Interestingly, in Tunisia, the only country in the region to successfully undergo a transition to democracy, there have been fewer changes. After Egypt, Tunisia has the region’s smallest Tamazight -speaking population. The most generous estimates put the number of speakers at close to 500,000 people, roughly 4.5 per cent of the population of Tunisia, while other sources place the number at only 200,000, all of whom are concentrated in a few villages in the country’s south and in the capital.
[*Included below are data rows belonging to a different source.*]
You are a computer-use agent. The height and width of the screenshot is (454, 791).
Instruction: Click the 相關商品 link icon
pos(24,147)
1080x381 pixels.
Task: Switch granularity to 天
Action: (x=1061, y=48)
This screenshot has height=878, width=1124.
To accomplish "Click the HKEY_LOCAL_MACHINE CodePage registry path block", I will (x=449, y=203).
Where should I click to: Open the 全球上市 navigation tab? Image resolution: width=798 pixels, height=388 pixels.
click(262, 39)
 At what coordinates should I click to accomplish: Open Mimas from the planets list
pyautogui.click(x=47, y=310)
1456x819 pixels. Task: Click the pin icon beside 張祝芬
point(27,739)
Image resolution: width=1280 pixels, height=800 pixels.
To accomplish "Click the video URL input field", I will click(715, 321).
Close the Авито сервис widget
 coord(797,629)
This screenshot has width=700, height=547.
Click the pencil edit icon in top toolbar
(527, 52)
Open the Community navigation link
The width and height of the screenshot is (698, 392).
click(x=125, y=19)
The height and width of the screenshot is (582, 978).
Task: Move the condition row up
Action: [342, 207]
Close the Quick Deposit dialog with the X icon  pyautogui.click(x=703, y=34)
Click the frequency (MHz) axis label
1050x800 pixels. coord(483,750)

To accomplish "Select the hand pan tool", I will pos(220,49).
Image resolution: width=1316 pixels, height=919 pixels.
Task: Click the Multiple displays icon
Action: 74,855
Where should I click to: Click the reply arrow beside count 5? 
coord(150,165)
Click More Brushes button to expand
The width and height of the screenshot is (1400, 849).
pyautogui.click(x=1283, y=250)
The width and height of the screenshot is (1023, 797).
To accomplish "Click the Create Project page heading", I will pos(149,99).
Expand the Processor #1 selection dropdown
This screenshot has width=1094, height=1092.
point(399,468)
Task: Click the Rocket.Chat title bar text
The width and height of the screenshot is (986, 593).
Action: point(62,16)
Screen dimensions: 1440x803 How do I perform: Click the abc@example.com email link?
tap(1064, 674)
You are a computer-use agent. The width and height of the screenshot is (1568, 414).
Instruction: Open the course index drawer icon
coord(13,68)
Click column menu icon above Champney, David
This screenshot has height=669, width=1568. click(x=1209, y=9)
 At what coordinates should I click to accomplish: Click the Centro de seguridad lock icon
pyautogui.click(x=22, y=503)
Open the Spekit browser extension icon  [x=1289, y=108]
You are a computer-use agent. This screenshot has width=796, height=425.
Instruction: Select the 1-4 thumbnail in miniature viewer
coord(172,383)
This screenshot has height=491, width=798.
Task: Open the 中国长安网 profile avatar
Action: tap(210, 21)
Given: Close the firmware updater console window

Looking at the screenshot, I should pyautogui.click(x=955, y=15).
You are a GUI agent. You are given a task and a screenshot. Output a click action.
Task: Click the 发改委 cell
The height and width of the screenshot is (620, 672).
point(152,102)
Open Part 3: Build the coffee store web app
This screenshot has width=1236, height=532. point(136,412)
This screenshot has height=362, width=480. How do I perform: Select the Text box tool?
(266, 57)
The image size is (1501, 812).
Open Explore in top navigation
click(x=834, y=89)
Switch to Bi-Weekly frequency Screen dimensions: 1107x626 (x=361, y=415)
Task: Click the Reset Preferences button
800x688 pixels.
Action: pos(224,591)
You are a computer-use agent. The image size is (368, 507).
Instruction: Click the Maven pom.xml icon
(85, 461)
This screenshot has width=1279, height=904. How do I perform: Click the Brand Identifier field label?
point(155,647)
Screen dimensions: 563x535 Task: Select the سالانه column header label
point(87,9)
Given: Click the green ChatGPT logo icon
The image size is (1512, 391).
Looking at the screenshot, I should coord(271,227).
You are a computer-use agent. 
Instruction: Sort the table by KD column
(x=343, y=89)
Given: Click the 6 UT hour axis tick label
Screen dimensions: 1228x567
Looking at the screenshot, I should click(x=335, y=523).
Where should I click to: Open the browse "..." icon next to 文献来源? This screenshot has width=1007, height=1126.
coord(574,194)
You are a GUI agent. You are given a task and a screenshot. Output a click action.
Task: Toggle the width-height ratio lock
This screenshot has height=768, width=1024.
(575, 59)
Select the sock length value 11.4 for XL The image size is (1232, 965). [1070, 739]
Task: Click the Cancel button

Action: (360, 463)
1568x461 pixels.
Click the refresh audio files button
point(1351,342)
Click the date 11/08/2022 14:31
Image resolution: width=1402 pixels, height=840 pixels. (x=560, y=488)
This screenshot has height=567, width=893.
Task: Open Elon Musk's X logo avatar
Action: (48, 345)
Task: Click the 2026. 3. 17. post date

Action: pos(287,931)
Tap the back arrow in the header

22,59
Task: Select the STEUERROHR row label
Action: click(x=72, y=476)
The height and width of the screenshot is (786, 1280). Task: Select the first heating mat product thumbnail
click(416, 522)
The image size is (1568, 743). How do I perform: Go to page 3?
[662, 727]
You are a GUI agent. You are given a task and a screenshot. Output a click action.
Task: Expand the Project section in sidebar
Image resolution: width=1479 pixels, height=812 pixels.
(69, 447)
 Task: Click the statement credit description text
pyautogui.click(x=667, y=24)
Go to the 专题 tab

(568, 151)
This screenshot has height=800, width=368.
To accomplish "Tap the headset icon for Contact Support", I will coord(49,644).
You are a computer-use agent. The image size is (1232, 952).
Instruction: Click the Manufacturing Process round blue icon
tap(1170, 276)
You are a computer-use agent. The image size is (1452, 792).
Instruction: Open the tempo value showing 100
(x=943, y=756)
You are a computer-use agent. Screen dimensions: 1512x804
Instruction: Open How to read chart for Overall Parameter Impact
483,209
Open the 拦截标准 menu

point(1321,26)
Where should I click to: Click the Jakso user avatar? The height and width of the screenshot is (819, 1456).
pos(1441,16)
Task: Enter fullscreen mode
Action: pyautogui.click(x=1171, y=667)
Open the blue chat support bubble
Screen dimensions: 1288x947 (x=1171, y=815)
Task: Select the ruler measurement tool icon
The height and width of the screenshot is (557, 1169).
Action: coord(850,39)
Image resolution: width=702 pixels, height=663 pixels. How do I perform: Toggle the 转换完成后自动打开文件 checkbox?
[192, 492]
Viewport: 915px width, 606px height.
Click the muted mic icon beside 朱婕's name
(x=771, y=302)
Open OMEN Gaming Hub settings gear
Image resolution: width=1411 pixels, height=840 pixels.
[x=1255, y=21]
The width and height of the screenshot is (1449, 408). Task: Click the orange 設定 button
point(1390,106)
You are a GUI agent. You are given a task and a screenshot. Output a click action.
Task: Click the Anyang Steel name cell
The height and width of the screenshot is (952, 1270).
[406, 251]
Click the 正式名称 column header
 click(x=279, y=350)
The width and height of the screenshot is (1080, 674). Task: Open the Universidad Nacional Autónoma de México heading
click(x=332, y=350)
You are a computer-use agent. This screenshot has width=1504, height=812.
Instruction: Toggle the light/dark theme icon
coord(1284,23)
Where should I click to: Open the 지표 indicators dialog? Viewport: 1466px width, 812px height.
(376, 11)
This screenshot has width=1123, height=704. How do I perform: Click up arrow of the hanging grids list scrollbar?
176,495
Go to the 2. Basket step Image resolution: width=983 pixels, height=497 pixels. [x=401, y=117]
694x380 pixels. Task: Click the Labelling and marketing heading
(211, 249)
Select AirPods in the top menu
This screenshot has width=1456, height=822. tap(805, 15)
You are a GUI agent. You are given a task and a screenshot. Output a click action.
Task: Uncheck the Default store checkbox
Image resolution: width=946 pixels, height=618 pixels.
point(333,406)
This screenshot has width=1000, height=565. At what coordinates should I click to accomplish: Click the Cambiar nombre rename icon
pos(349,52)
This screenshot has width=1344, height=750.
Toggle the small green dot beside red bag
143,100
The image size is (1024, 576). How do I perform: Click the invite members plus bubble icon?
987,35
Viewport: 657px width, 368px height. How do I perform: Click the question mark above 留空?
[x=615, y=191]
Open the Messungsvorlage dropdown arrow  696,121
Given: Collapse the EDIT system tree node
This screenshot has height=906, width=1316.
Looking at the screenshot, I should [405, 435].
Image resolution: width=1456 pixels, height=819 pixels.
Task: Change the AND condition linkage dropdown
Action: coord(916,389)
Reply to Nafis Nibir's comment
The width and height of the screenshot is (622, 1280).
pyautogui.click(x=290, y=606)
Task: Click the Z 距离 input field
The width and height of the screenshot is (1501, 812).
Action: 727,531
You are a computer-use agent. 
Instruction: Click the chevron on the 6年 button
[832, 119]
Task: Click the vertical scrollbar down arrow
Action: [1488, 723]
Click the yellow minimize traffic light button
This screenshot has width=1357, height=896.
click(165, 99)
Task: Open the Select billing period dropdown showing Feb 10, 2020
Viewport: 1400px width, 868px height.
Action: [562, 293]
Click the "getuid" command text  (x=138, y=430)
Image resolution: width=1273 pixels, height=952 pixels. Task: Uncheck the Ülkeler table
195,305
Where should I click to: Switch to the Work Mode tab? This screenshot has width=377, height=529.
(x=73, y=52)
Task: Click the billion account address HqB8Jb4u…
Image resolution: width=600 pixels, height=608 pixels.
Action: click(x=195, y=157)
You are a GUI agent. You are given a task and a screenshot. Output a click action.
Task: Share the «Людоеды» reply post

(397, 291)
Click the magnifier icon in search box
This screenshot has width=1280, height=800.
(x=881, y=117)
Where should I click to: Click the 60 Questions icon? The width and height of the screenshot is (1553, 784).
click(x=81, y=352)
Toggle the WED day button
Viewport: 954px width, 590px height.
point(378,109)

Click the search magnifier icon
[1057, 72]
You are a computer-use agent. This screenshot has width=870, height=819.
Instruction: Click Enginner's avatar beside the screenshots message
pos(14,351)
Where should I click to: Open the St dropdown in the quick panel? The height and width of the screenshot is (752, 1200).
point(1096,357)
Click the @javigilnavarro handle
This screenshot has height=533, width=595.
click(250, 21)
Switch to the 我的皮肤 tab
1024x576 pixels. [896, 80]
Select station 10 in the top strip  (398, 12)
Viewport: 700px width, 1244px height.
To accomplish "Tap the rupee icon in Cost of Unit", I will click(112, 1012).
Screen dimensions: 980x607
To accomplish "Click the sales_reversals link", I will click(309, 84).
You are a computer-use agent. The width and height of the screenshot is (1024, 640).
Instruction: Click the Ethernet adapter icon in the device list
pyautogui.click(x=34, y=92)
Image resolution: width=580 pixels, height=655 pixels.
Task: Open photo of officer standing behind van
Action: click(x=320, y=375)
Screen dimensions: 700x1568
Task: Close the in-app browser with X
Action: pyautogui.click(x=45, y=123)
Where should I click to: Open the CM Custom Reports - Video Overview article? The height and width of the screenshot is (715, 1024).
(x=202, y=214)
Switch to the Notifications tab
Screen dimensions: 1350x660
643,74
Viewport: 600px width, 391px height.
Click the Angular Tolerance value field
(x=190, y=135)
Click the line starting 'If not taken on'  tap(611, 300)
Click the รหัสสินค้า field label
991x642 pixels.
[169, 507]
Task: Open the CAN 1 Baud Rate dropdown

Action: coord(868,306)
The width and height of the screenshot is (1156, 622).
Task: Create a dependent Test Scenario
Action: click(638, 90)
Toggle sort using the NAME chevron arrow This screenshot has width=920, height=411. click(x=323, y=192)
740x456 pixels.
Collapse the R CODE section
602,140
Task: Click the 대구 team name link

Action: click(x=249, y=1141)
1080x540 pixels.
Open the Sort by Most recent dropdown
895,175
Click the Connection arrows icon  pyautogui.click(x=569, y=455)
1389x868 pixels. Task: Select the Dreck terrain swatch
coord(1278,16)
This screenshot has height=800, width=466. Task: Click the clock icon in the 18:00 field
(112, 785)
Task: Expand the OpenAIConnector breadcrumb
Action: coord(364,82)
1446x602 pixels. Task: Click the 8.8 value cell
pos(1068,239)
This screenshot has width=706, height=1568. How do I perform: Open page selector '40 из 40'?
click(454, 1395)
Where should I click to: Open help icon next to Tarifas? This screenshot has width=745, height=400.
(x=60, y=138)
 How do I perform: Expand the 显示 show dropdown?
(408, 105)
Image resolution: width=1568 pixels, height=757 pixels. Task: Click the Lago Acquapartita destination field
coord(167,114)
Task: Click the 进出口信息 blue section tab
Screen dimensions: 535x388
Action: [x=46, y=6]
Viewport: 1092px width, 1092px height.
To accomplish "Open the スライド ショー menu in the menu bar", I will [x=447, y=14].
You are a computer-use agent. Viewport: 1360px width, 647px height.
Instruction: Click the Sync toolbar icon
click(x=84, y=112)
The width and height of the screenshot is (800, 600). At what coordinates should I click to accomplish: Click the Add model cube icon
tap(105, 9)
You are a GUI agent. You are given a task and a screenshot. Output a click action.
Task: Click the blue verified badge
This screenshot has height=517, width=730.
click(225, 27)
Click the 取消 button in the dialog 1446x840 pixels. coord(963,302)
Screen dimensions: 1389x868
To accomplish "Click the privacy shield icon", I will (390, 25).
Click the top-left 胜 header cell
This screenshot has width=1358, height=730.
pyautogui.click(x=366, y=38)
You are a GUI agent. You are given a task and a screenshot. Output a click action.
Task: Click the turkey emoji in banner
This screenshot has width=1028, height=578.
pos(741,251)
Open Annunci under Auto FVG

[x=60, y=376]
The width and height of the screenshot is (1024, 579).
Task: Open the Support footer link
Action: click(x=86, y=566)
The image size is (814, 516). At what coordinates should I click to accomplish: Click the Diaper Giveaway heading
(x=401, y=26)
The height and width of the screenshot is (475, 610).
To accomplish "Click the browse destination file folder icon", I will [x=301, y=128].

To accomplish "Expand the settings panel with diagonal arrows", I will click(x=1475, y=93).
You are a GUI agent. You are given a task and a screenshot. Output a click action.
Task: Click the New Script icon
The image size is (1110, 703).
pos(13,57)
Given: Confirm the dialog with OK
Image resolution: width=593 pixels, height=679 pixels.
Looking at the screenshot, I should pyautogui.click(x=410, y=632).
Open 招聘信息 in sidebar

“After the Revolution, a number of NGOs were created devoted to spreading the culture and teaching the language. The state no longer represses us as it once did, but it doesn’t give us any financial support. They seem bothered by us,” says Ghaki Jelloul, president of the Tunisian Association of Amazigh Culture (ATCA). Last spring, the Akal (‘Earth’), the country’s first Amazigh party, was created in order to push authorities to act. The party failed to win seats in the parliament in last autumn’s elections but its secretary general, Samir Nefzi, said even before the contest that his goal was only to make himself known in the run-up to the next elections in 2024.

This article has been translated from Spanish.